• **Task description**
Exactly the lines below starting at the line with "This screenshot has width=728, height=546." and ending at the line with "Viewport: 1482px width, 782px height." are wanted, with both ends included. Leave out the pictures and add no other lines.

• **Stored data**
- Opening Delimiter -

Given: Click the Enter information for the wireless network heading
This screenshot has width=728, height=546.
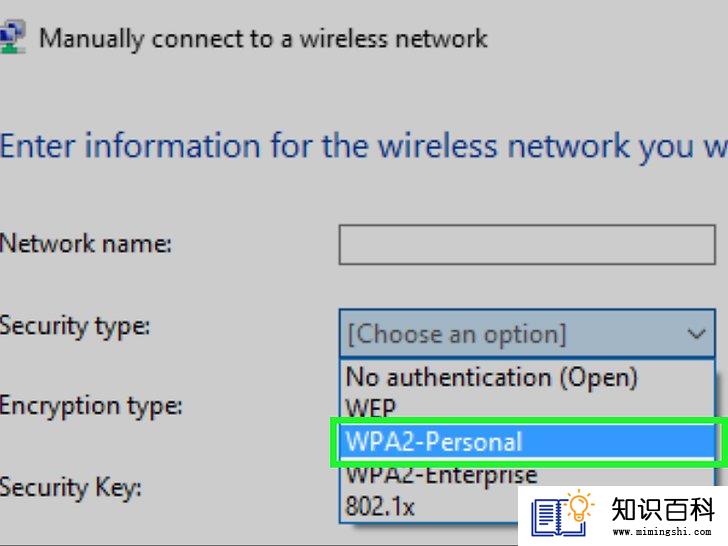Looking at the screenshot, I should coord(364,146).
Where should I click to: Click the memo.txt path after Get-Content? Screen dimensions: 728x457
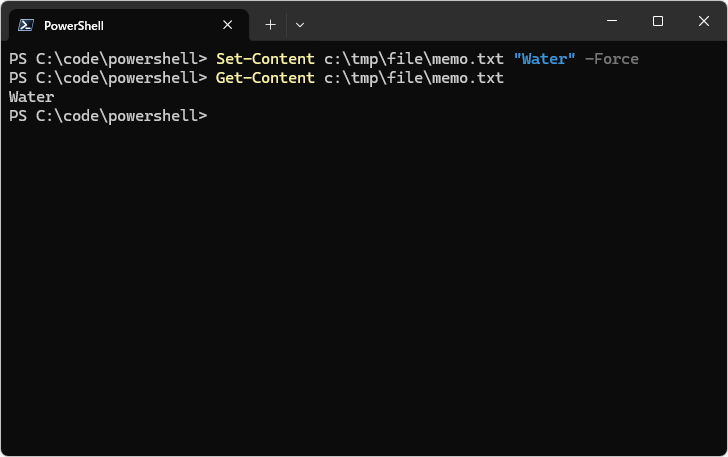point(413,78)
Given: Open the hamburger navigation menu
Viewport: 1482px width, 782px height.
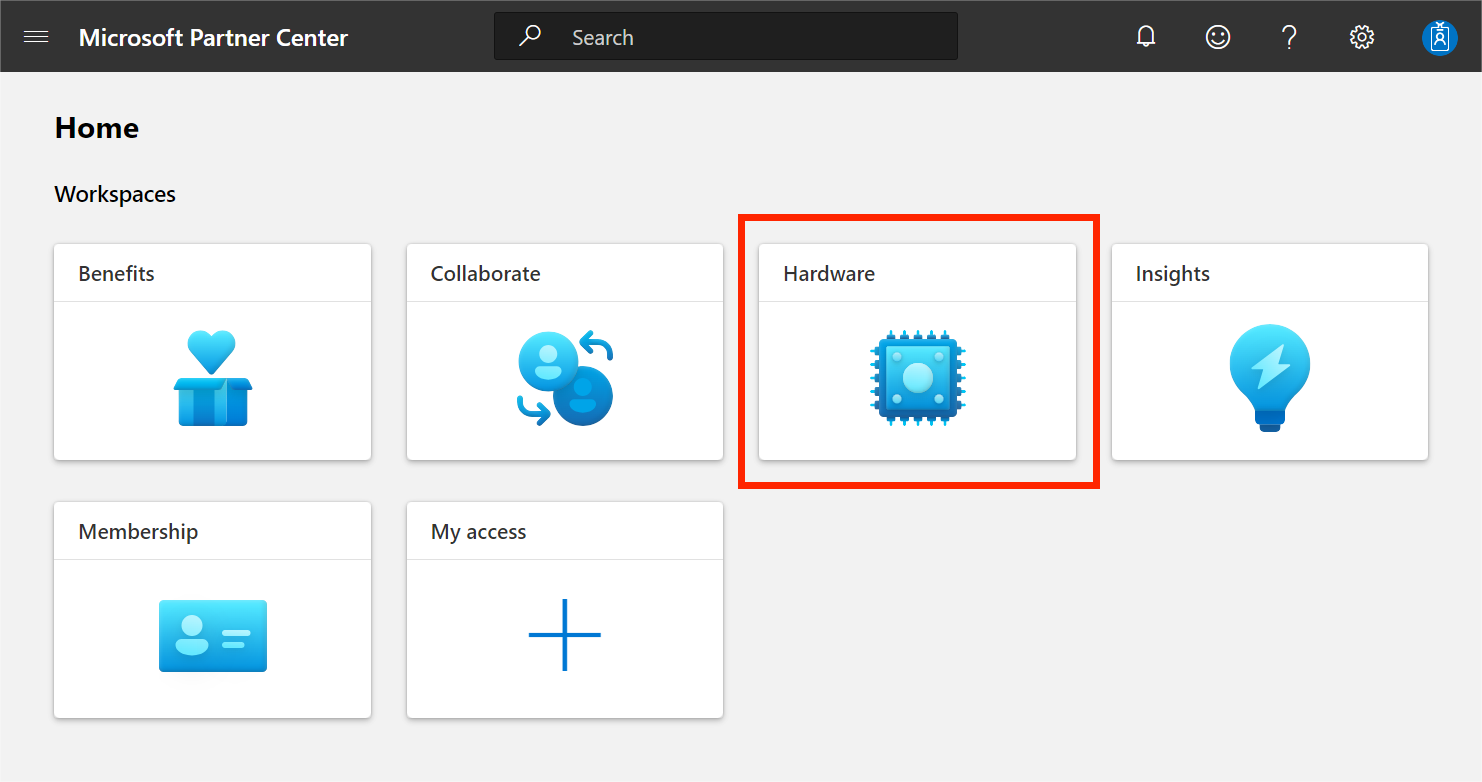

- Closing Delimiter -
- Opening Delimiter -

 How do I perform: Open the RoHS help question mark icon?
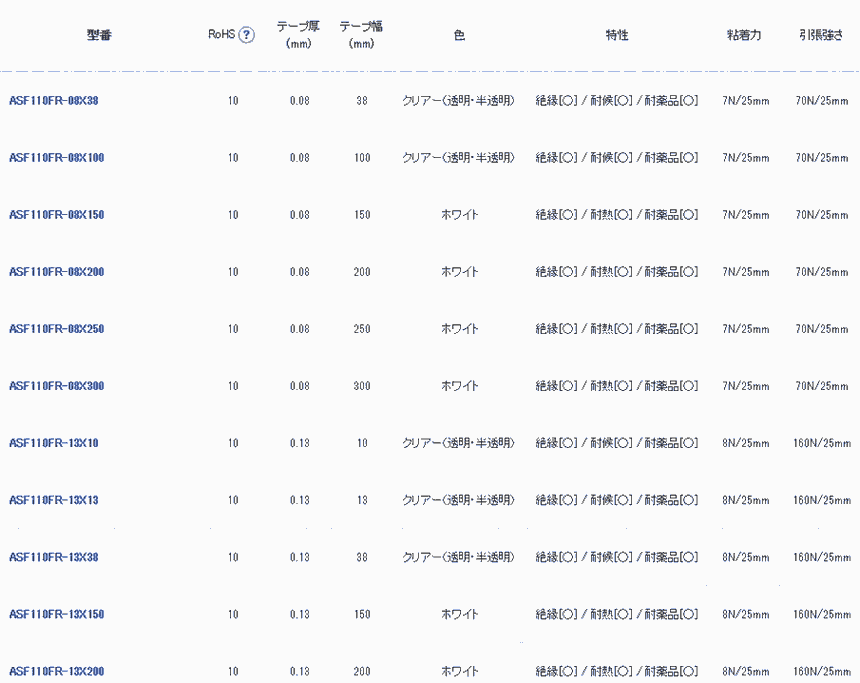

- Closing Delimiter -
- Opening Delimiter -

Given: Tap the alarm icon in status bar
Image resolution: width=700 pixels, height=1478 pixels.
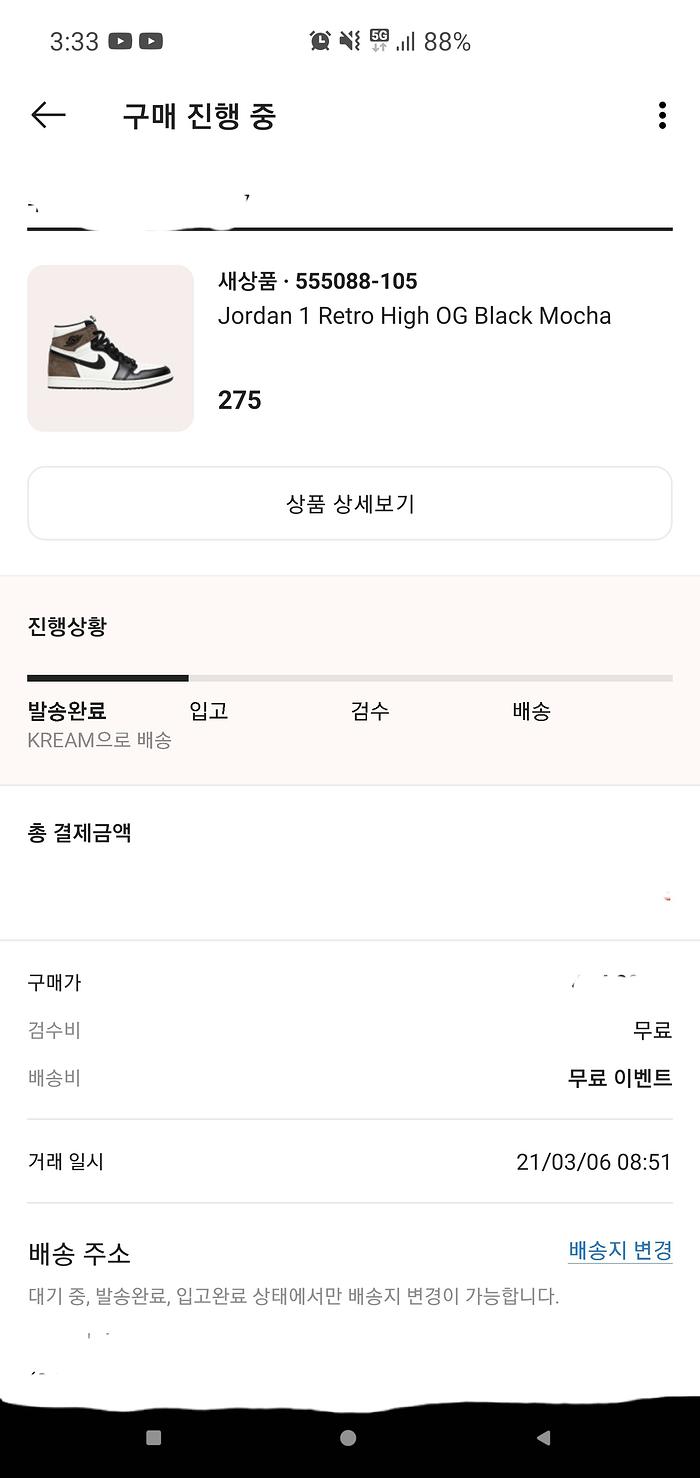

- Closing Delimiter -

• **The completed task**
This screenshot has width=728, height=546.
Looking at the screenshot, I should coord(364,146).
Where should I click to: Click the memo.txt path after Get-Content? Screen dimensions: 728x457
point(413,78)
Given: Open the hamburger navigation menu
Viewport: 1482px width, 782px height.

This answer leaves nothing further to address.